Dataset entries
▽

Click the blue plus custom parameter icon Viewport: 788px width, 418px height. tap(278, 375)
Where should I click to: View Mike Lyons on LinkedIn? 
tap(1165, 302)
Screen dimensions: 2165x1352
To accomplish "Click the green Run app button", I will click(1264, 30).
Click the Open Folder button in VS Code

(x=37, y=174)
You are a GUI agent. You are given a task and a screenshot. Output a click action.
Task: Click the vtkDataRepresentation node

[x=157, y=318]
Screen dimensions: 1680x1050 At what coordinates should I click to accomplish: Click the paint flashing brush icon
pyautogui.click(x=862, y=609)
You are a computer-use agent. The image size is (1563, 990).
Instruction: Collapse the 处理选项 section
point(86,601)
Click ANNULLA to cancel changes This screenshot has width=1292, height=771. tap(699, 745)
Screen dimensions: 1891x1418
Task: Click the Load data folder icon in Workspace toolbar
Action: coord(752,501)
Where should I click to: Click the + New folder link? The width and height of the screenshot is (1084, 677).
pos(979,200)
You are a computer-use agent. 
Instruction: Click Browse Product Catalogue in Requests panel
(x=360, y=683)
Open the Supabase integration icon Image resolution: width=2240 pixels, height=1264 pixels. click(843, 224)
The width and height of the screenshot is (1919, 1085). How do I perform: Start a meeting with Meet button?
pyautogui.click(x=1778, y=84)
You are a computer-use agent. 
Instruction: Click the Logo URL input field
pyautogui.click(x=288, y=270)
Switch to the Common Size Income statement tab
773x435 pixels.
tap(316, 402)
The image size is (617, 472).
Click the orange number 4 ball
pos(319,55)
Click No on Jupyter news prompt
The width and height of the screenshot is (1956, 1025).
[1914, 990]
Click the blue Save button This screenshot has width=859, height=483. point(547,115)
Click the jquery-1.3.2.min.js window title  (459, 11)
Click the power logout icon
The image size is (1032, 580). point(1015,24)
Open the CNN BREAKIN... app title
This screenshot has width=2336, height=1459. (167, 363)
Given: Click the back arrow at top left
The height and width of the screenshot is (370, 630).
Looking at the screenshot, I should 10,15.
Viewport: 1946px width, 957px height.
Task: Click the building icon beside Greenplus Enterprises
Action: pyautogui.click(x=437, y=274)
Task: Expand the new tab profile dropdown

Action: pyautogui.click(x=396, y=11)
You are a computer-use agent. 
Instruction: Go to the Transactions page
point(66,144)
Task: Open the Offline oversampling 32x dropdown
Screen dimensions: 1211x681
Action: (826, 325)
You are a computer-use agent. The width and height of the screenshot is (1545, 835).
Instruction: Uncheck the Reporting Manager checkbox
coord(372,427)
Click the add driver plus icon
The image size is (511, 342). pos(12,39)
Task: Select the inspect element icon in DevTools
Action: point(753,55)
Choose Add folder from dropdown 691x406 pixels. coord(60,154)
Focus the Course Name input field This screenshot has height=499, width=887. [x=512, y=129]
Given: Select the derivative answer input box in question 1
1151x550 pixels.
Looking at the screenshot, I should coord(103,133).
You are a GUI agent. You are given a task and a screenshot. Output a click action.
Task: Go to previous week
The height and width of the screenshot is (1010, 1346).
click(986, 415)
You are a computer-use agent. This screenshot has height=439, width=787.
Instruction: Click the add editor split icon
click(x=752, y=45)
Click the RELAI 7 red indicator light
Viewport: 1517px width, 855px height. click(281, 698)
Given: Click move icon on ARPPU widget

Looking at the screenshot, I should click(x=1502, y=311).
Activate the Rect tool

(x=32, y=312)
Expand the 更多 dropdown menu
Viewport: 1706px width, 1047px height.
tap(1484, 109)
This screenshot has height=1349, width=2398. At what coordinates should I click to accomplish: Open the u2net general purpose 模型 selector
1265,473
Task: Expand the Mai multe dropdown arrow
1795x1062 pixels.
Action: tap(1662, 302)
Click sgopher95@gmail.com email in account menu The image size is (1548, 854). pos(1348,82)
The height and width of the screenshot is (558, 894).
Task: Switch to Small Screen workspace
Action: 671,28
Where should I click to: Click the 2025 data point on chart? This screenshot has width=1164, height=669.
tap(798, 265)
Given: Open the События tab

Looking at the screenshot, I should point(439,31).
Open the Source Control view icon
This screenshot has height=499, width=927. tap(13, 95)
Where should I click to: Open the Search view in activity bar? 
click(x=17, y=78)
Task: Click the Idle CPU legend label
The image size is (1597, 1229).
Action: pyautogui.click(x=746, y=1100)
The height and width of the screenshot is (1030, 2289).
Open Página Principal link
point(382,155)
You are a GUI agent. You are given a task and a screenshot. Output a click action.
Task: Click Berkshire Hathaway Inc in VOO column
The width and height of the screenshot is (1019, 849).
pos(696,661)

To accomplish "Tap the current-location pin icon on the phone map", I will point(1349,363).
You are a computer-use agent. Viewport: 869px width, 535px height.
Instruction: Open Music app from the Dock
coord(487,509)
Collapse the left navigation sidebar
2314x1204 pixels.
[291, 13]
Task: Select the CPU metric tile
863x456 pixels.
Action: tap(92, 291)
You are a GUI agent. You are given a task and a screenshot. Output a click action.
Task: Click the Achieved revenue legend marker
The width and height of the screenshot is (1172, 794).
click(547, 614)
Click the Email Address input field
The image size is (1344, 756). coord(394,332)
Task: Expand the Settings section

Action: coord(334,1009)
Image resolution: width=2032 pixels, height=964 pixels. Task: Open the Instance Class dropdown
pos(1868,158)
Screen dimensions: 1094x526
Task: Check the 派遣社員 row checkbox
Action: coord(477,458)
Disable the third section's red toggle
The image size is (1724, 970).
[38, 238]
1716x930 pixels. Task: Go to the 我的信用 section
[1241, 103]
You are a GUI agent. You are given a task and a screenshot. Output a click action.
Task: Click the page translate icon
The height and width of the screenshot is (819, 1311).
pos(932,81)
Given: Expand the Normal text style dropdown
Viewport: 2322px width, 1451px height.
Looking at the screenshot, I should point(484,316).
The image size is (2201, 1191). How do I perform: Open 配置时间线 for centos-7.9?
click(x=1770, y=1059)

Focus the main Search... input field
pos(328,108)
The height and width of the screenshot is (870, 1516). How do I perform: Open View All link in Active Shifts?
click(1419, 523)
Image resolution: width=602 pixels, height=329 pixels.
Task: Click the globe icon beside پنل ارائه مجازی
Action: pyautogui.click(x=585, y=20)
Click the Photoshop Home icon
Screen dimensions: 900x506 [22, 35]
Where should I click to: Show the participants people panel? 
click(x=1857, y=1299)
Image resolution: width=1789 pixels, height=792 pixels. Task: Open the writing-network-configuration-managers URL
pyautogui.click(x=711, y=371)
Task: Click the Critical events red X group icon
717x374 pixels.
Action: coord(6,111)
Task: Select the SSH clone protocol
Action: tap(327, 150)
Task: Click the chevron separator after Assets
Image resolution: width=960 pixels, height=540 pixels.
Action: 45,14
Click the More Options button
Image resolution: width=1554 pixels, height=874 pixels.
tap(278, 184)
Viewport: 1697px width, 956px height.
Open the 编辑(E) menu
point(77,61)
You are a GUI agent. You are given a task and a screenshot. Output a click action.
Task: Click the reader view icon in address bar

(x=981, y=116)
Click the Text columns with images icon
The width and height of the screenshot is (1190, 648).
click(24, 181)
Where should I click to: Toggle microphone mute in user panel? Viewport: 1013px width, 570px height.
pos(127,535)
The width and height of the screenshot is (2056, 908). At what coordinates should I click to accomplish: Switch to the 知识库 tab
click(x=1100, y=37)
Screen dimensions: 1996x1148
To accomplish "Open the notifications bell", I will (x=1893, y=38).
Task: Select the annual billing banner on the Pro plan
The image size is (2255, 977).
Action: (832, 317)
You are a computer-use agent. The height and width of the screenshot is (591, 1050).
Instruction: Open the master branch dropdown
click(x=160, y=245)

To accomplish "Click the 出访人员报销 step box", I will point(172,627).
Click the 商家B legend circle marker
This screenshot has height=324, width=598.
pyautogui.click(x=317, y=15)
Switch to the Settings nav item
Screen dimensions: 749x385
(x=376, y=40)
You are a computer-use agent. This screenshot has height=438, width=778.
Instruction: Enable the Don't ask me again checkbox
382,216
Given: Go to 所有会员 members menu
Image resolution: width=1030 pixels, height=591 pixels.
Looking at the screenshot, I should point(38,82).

△

_EXERCISE PROMPT:_ Where a line above holds the word "arrow", copy it.

_COMPLETED EXERCISE:_
Given: Click the back arrow at top left
Task: Expand the Mai multe dropdown arrow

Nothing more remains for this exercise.